今月、コロナ禍では珍しく、ヴァイオリン弓とヴィオラ弓の試奏希望者が立て続けにいらしてくださって、久しぶりに「弓の性能」について説明をしました。特にヴィオラの弓希望者は最近とても少なくなってしまいましたので、とても嬉しいです。

 皆さんおじょうずなかたなので、ご自身なりのボウイングの感覚というのは持っていらっしゃるのです。しかし、何度も言いますが、現在のご自分の感覚が、理にかなった運動なのかどうかは自分側からは見えないのです。

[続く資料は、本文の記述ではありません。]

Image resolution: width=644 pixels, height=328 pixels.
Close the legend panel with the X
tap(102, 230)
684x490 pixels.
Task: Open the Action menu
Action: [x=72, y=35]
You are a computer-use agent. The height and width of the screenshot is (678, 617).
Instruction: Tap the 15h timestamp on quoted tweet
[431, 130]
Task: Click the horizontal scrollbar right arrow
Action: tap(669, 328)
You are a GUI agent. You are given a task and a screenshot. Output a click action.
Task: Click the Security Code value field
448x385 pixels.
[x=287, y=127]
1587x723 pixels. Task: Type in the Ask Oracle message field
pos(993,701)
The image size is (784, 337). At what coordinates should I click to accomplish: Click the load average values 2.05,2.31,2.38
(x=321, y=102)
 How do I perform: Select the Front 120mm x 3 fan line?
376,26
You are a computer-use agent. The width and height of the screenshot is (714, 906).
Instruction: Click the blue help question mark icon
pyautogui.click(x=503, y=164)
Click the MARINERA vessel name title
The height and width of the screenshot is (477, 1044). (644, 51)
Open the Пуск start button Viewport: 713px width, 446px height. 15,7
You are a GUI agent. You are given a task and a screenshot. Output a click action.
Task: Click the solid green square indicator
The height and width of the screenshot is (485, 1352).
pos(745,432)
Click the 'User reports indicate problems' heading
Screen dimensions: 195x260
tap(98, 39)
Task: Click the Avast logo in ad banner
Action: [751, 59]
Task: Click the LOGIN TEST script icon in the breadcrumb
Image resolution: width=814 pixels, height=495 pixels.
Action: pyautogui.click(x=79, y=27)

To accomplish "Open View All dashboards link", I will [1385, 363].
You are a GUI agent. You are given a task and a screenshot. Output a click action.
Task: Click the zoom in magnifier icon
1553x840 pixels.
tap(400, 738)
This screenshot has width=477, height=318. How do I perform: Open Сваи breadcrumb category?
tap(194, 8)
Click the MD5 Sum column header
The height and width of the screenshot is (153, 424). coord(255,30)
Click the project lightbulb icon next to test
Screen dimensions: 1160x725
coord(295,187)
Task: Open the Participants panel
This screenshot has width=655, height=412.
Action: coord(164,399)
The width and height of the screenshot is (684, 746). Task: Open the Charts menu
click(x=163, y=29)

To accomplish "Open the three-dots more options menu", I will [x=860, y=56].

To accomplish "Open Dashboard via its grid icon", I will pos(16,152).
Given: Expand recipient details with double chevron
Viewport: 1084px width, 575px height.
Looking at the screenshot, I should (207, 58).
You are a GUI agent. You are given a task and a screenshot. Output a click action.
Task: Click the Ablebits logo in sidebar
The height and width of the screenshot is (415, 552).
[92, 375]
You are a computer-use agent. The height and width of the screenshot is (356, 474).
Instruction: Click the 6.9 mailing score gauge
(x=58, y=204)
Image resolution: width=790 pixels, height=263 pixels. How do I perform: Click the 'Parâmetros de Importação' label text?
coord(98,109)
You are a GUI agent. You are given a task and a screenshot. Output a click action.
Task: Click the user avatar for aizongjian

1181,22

特に、道具(弓)が理にかなっていない場合、その理にかなっていない環境化での練習(またはそれによる価値観)とは、「勘違い」と言っても大げさでは無いくらいです。

 理にかなった道具(今回の場合には弓)を使うと、これまではボウイングのテクニックの話と思っていた「弓の運動」が、実は物理的な自然な運動であったという事に気づきます。弓が吸い付くのです。

 これをきちんと説明できるのが私の理論であり、それを実行できるのが私の技術と仕入れの確実さなのです。

 演奏とは物理的な運動であり、良い弓とは理にかなった道具です。これはスポーツにおけるそれと全く同じなのです。スポーツ界を見習わなくてはなりません。